After a rabbi was stabbed in Frankfurt, a German Jewish leader fueled debate by proposing extending “no-go areas” beyond eastern Germany.
“Given the increasing acts of violence against minorities here in Germany, you have to ask yourself if the discussion about ‘no-go areas’ shouldn’t apply beyond the eastern parts of Germany to other areas,” Charlotte Knobloch, head of the Central Council of Jews in Germany, said in a statement Saturday.
Knobloch was referring to the controversial debate about whether certain areas in the former East Germany are truly dangerous for those who appear to be non-German. A spate of attacks on people of African and Indian background has prompted renewed discussion on the issue.

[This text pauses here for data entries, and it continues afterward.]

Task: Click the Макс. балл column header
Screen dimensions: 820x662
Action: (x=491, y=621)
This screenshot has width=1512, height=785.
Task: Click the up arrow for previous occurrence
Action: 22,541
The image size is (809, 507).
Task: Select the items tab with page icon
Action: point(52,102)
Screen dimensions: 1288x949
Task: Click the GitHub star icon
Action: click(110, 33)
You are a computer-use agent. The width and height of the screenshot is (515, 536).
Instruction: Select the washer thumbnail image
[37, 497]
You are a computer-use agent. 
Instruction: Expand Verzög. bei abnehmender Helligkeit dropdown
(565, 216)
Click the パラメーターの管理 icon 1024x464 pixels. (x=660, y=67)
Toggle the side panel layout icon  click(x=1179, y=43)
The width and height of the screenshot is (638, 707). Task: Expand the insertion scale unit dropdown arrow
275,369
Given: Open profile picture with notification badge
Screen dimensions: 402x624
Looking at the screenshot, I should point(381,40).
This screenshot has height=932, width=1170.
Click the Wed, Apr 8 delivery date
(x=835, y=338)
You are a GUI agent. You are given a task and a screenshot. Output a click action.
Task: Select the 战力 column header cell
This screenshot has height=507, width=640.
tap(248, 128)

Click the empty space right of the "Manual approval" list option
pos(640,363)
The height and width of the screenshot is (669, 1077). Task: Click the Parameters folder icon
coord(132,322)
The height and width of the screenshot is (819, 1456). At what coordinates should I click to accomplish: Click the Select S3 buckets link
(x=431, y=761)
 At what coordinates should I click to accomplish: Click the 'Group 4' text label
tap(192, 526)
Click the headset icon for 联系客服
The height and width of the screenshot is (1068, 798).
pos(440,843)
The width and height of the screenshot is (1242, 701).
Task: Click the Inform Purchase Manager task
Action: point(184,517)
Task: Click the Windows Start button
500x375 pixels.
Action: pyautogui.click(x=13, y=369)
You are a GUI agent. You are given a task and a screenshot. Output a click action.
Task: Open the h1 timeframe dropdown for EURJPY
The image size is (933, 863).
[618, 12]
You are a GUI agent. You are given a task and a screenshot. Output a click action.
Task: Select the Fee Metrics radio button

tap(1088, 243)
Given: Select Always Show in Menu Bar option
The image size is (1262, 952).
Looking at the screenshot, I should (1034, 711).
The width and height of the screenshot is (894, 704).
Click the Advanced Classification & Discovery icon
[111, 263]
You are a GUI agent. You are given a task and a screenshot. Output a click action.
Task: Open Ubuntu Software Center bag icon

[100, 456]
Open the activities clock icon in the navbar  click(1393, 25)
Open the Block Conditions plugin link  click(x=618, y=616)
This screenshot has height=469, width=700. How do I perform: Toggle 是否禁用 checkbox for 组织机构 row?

After undergoing surgery, Rabbi Zalman Gurevitch, 42, was in stable condition with non-life-threatening injuries. Gurevitch, the director of the Chabad Center in Frankfurt, described his attacker as
a “Mediterranean type” who spoke Arabic. He reportedly said something in Arabic, threatened to kill the rabbi and then stabbed him in the stomach.
Salomon Korn, a vice president of the Central Council, said the attack appeared to have been spontaneous and random.
Dieter Graumann, also a vice president of the council, emphasized that “the seeds for such acts are spread in sermons of hate that one hears also in Islamic communities in Germany, and not only in training camps for terrorists in Iran Pakistan, Iraq or Afghanistan.”
The State Prosecutor announced a reward of about $3,000 for information leading to the perpetrator’s arrest.